(Extracted data entries)
──────────

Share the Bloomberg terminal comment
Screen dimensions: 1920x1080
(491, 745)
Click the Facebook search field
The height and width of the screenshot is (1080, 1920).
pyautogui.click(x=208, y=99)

──────────

YOUR TASK: Give the records again, complete and exact.

PROBLEM SOLUTION:
Share the Bloomberg terminal comment
Screen dimensions: 1920x1080
(491, 745)
Click the Facebook search field
The height and width of the screenshot is (1080, 1920).
pyautogui.click(x=208, y=99)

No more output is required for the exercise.